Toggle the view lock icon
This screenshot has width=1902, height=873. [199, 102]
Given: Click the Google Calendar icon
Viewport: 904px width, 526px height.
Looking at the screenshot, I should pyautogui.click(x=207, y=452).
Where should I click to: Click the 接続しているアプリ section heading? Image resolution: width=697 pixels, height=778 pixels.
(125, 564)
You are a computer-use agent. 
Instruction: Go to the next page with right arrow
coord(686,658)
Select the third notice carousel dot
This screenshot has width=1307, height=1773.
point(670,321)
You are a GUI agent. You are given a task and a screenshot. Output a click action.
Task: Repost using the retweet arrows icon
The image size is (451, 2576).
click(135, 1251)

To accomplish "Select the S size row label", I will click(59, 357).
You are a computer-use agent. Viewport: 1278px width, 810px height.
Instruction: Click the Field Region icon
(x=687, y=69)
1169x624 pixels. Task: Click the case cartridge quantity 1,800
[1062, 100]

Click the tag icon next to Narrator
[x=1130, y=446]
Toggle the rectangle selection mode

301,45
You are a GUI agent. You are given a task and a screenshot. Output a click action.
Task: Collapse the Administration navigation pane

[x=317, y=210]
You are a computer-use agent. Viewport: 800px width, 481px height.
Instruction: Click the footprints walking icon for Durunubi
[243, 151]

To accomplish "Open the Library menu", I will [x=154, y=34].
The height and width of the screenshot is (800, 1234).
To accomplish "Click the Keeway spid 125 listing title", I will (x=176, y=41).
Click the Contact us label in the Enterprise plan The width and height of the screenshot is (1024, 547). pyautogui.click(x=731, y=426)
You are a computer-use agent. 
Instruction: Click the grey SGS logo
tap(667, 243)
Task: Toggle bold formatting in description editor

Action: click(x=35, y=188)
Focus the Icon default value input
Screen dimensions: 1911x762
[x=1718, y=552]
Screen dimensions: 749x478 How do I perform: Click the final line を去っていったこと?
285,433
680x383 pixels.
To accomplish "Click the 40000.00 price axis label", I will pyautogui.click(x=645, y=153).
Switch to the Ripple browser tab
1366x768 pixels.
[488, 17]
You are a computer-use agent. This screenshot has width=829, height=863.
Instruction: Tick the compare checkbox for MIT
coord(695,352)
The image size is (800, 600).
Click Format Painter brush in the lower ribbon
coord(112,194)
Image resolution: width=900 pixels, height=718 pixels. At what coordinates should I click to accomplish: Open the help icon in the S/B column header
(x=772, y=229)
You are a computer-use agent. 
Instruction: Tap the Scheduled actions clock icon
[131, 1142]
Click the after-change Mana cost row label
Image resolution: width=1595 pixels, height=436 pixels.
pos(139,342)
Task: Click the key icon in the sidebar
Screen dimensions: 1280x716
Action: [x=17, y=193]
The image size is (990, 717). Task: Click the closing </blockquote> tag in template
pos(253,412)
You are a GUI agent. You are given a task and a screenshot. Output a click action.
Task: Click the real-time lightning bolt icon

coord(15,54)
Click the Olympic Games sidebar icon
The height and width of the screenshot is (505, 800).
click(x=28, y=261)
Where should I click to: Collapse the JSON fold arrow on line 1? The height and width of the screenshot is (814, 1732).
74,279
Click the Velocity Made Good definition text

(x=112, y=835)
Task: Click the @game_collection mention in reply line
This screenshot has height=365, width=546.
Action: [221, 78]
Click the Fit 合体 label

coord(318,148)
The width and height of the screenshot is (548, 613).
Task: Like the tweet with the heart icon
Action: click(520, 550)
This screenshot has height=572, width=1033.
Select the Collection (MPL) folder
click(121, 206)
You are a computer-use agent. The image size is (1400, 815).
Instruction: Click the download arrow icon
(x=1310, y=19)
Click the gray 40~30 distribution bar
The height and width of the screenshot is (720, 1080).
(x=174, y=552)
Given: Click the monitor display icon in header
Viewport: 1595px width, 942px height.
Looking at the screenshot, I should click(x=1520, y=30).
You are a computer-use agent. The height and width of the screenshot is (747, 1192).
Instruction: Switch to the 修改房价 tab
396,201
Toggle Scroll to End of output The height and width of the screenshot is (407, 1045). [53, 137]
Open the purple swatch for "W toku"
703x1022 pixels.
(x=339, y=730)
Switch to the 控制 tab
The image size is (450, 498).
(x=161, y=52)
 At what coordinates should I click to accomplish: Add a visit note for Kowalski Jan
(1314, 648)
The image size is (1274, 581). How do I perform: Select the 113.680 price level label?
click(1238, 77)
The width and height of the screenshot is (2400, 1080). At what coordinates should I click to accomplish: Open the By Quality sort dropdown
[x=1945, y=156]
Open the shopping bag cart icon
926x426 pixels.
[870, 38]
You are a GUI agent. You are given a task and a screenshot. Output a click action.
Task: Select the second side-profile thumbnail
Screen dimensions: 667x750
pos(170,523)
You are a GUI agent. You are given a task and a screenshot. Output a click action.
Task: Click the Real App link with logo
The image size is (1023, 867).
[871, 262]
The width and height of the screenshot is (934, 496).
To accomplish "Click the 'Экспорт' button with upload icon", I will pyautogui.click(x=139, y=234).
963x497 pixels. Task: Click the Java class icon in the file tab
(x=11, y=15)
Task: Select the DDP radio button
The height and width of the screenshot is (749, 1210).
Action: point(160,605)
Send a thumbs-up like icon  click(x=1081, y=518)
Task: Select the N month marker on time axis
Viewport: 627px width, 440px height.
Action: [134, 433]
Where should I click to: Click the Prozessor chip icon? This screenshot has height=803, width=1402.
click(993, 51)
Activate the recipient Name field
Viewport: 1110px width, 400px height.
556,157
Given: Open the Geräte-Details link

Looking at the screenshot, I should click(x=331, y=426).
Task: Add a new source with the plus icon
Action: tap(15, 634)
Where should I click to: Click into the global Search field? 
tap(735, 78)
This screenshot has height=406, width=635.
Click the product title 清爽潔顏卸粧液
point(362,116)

□ □ □

• **Problem statement**: Set down all of the records shown above once more, exactly.

• **Output of the exercise**:
Toggle the view lock icon
This screenshot has width=1902, height=873. [199, 102]
Given: Click the Google Calendar icon
Viewport: 904px width, 526px height.
Looking at the screenshot, I should pyautogui.click(x=207, y=452).
Where should I click to: Click the 接続しているアプリ section heading? Image resolution: width=697 pixels, height=778 pixels.
(125, 564)
You are a computer-use agent. 
Instruction: Go to the next page with right arrow
coord(686,658)
Select the third notice carousel dot
This screenshot has width=1307, height=1773.
point(670,321)
You are a GUI agent. You are given a task and a screenshot. Output a click action.
Task: Repost using the retweet arrows icon
The image size is (451, 2576).
click(135, 1251)

To accomplish "Select the S size row label", I will click(59, 357).
You are a computer-use agent. Viewport: 1278px width, 810px height.
Instruction: Click the Field Region icon
(x=687, y=69)
1169x624 pixels. Task: Click the case cartridge quantity 1,800
[1062, 100]

Click the tag icon next to Narrator
[x=1130, y=446]
Toggle the rectangle selection mode

301,45
You are a GUI agent. You are given a task and a screenshot. Output a click action.
Task: Collapse the Administration navigation pane

[x=317, y=210]
You are a computer-use agent. Viewport: 800px width, 481px height.
Instruction: Click the footprints walking icon for Durunubi
[243, 151]

To accomplish "Open the Library menu", I will [x=154, y=34].
The height and width of the screenshot is (800, 1234).
To accomplish "Click the Keeway spid 125 listing title", I will (x=176, y=41).
Click the Contact us label in the Enterprise plan The width and height of the screenshot is (1024, 547). pyautogui.click(x=731, y=426)
You are a computer-use agent. 
Instruction: Click the grey SGS logo
tap(667, 243)
Task: Toggle bold formatting in description editor

Action: click(x=35, y=188)
Focus the Icon default value input
Screen dimensions: 1911x762
[x=1718, y=552]
Screen dimensions: 749x478 How do I perform: Click the final line を去っていったこと?
285,433
680x383 pixels.
To accomplish "Click the 40000.00 price axis label", I will pyautogui.click(x=645, y=153).
Switch to the Ripple browser tab
1366x768 pixels.
[488, 17]
You are a computer-use agent. This screenshot has width=829, height=863.
Instruction: Tick the compare checkbox for MIT
coord(695,352)
The image size is (800, 600).
Click Format Painter brush in the lower ribbon
coord(112,194)
Image resolution: width=900 pixels, height=718 pixels. At what coordinates should I click to accomplish: Open the help icon in the S/B column header
(x=772, y=229)
You are a computer-use agent. 
Instruction: Tap the Scheduled actions clock icon
[131, 1142]
Click the after-change Mana cost row label
Image resolution: width=1595 pixels, height=436 pixels.
pos(139,342)
Task: Click the key icon in the sidebar
Screen dimensions: 1280x716
Action: [x=17, y=193]
The image size is (990, 717). Task: Click the closing </blockquote> tag in template
pos(253,412)
You are a GUI agent. You are given a task and a screenshot. Output a click action.
Task: Click the real-time lightning bolt icon

coord(15,54)
Click the Olympic Games sidebar icon
The height and width of the screenshot is (505, 800).
click(x=28, y=261)
Where should I click to: Collapse the JSON fold arrow on line 1? The height and width of the screenshot is (814, 1732).
74,279
Click the Velocity Made Good definition text

(x=112, y=835)
Task: Click the @game_collection mention in reply line
This screenshot has height=365, width=546.
Action: [221, 78]
Click the Fit 合体 label

coord(318,148)
The width and height of the screenshot is (548, 613).
Task: Like the tweet with the heart icon
Action: click(520, 550)
This screenshot has height=572, width=1033.
Select the Collection (MPL) folder
click(121, 206)
You are a computer-use agent. The image size is (1400, 815).
Instruction: Click the download arrow icon
(x=1310, y=19)
Click the gray 40~30 distribution bar
The height and width of the screenshot is (720, 1080).
(x=174, y=552)
Given: Click the monitor display icon in header
Viewport: 1595px width, 942px height.
Looking at the screenshot, I should click(x=1520, y=30).
You are a computer-use agent. The height and width of the screenshot is (747, 1192).
Instruction: Switch to the 修改房价 tab
396,201
Toggle Scroll to End of output The height and width of the screenshot is (407, 1045). [53, 137]
Open the purple swatch for "W toku"
703x1022 pixels.
(x=339, y=730)
Switch to the 控制 tab
The image size is (450, 498).
(x=161, y=52)
 At what coordinates should I click to accomplish: Add a visit note for Kowalski Jan
(1314, 648)
The image size is (1274, 581). How do I perform: Select the 113.680 price level label?
click(1238, 77)
The width and height of the screenshot is (2400, 1080). At what coordinates should I click to accomplish: Open the By Quality sort dropdown
[x=1945, y=156]
Open the shopping bag cart icon
926x426 pixels.
[870, 38]
You are a GUI agent. You are given a task and a screenshot. Output a click action.
Task: Select the second side-profile thumbnail
Screen dimensions: 667x750
pos(170,523)
You are a GUI agent. You are given a task and a screenshot. Output a click action.
Task: Click the Real App link with logo
The image size is (1023, 867).
[871, 262]
The width and height of the screenshot is (934, 496).
To accomplish "Click the 'Экспорт' button with upload icon", I will pyautogui.click(x=139, y=234).
963x497 pixels. Task: Click the Java class icon in the file tab
(x=11, y=15)
Task: Select the DDP radio button
The height and width of the screenshot is (749, 1210).
Action: point(160,605)
Send a thumbs-up like icon  click(x=1081, y=518)
Task: Select the N month marker on time axis
Viewport: 627px width, 440px height.
Action: [134, 433]
Where should I click to: Click the Prozessor chip icon? This screenshot has height=803, width=1402.
click(993, 51)
Activate the recipient Name field
Viewport: 1110px width, 400px height.
556,157
Given: Open the Geräte-Details link

Looking at the screenshot, I should click(x=331, y=426).
Task: Add a new source with the plus icon
Action: tap(15, 634)
Where should I click to: Click into the global Search field? 
tap(735, 78)
This screenshot has height=406, width=635.
Click the product title 清爽潔顏卸粧液
point(362,116)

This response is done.